How much in spending cuts over five years did President Clinton's 1993 Economic Plan include, according to the 1998 budget surplus announcement?
━━━━━ Provided passage ━━━━━
President Bill Clinton September 30, 1998
Today, at a White House event, President Clinton announces that the federal budget, which had run at a deficit for 29 years, has been balanced, and will run a surplus of roughly $70 billion for the fiscal year that ends today.
Closing The Book On A Generation Of Deficits. In 1992, the budget deficit was $290 billion. When elected, President Clinton put in place a three-part economic strategy to: (1) cut the deficit to lower interest rates and spur business investment; (2) make critical investments in our people, from health care to education; and (3) open foreign markets to American products so that America would be prepared to meet the challenges of the 21st Century. Today, America's fiscal house is in order, after three decades of budget deficits, today marks the final day of fiscal year 1998 -- the first year the United States government will record a budget surplus since 1969. Under President Clinton:
Instead of a $357 billion deficit, we will have roughly $70 billion in surplus this year. When President Clinton took office, the Congressional Budget Office (CBO) projected the deficit would be $357 billion this year. Using preliminary information, the Administration expects the surplus to be about $70 billion when final numbers are released in October;
Lowering The Deficit Has Led To The Highest Home Ownership Rate In American History. Lower mortgage rates -- along with higher family incomes, faster job growth, and the President's National Home Ownership Strategy -- have helped raise the national home ownership rate to its highest level in American history;
Lowering The Deficit Has Resulted In A Lower National Debt -- $17,000 Less Debt For A Family Of Four. The national debt is $1.2 trillion lower than projected by the CBO in 1993 -- that's $17,000 less debt for a family of four;
Federal Spending Has Been Cut, But Investments In Our Future Have Grown. President Clinton's 1993 Economic Plan included $255 billion in spending cuts over five years -- more than half of the total deficit reduction package. As a result, federal spending as a share of the economy has declined each of the last 6 years and is now the lowest it has been in 24 years. As spending has been reduced in low priority areas, President Clinton has dramatically increased funding in critical areas such as education and training, the environment, health care, and research and development.
━━━━━ Data rows ━━━━━
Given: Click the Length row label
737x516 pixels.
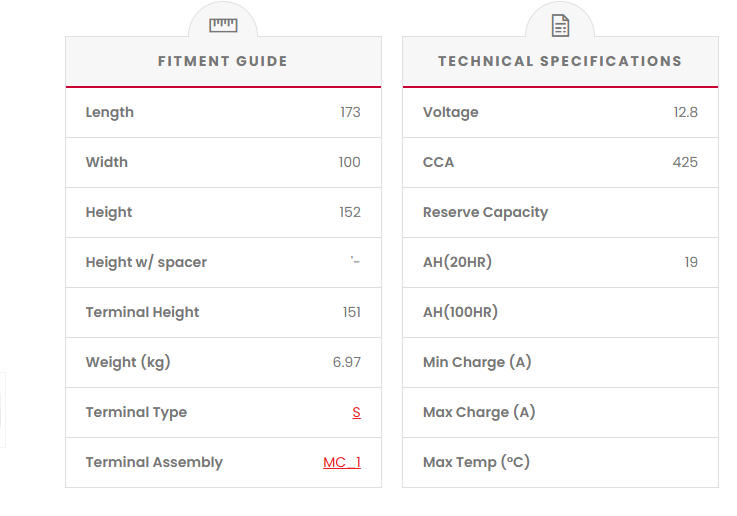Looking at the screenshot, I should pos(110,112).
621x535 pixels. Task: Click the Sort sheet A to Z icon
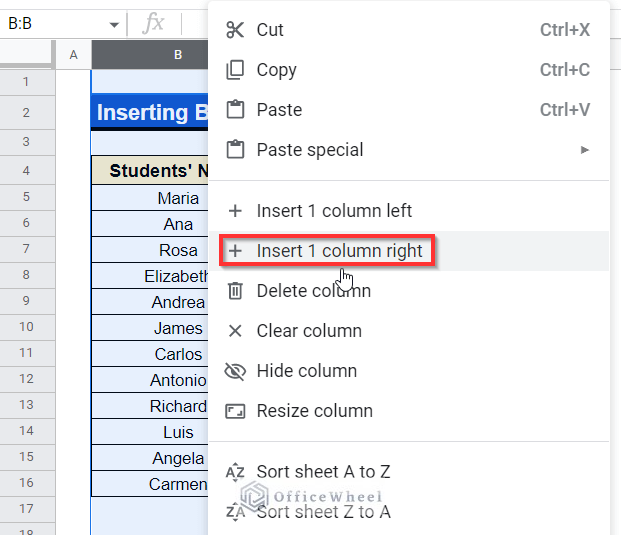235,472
━━━━━
> [Task answer]: $255 billion